-- START INPUT ROWS --

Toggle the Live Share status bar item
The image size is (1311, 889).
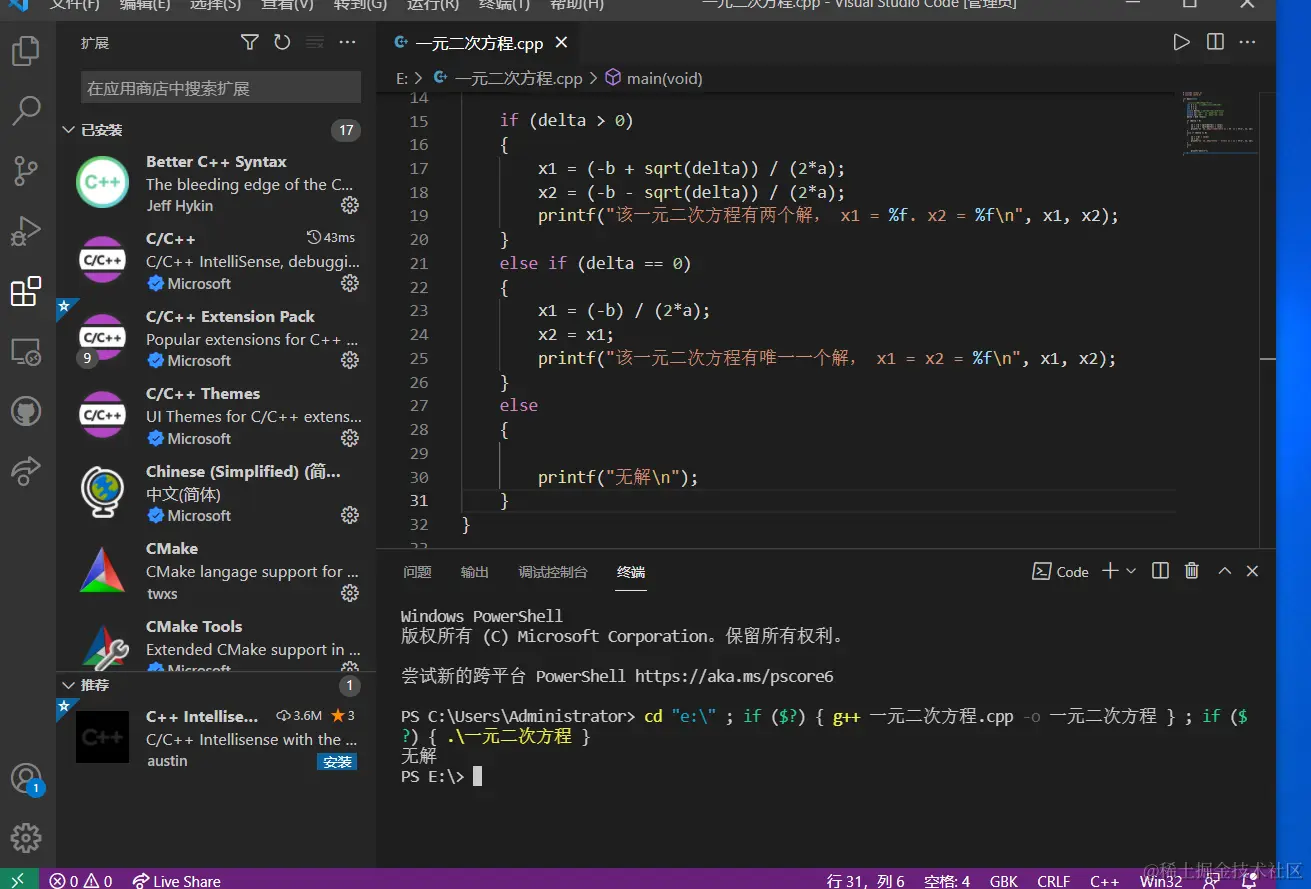click(177, 880)
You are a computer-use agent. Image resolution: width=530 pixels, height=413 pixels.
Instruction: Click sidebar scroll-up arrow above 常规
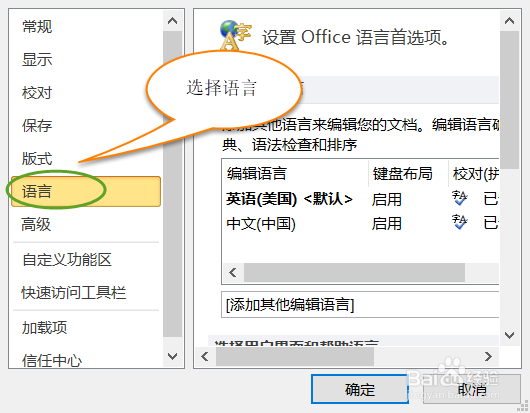click(172, 21)
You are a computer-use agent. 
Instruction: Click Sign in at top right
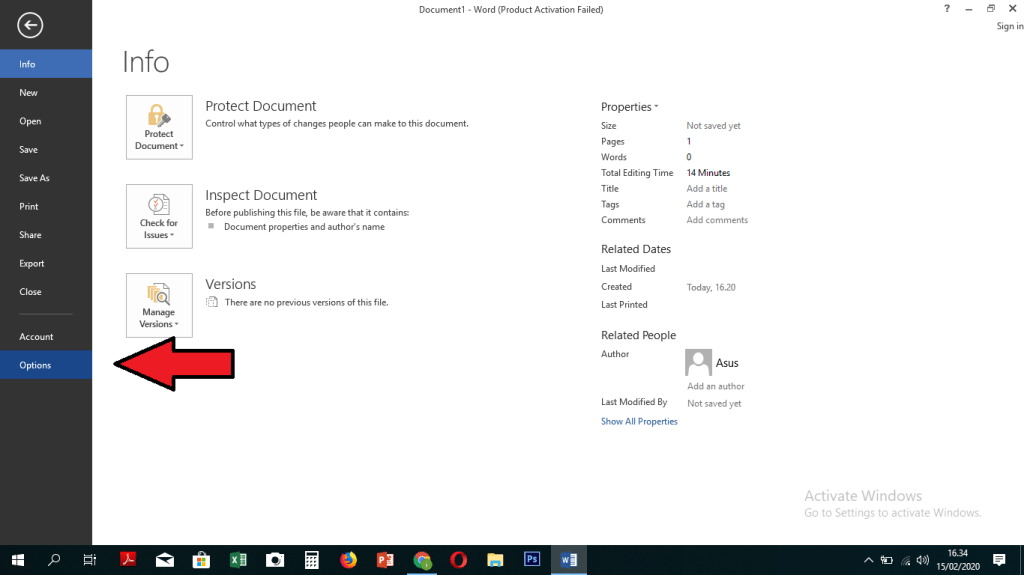(1009, 27)
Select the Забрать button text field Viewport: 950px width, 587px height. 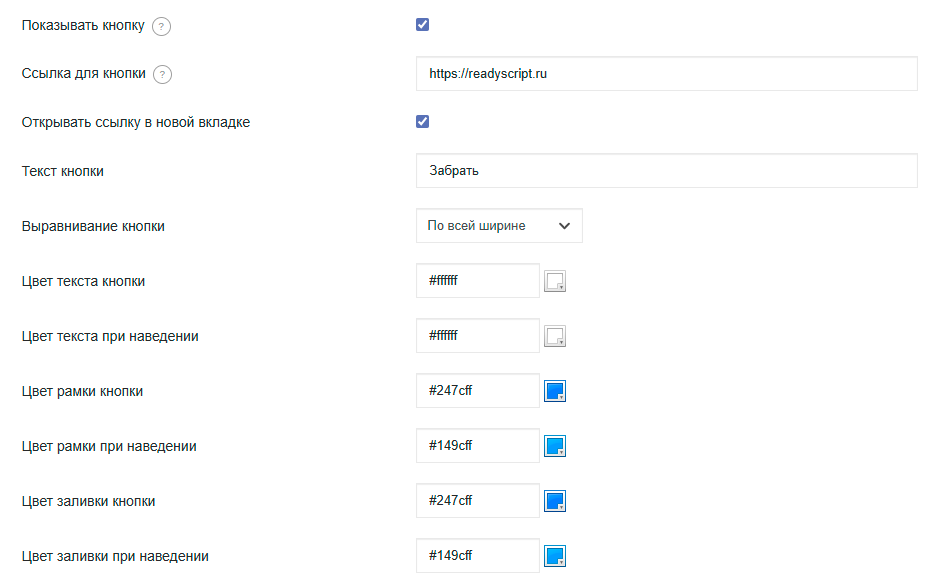point(666,170)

-- END INPUT ROWS --

BRIEF — Rewrite the items from the very first one through the line containing "click(172, 21)", with both ends included, swapping "sidebar" for "side panel" and changing nothing else. Leave out the pictures.

WRITTEN RESPONSE —
Toggle the Live Share status bar item
The image size is (1311, 889).
click(177, 880)
You are a computer-use agent. Image resolution: width=530 pixels, height=413 pixels.
Instruction: Click side panel scroll-up arrow above 常规
click(172, 21)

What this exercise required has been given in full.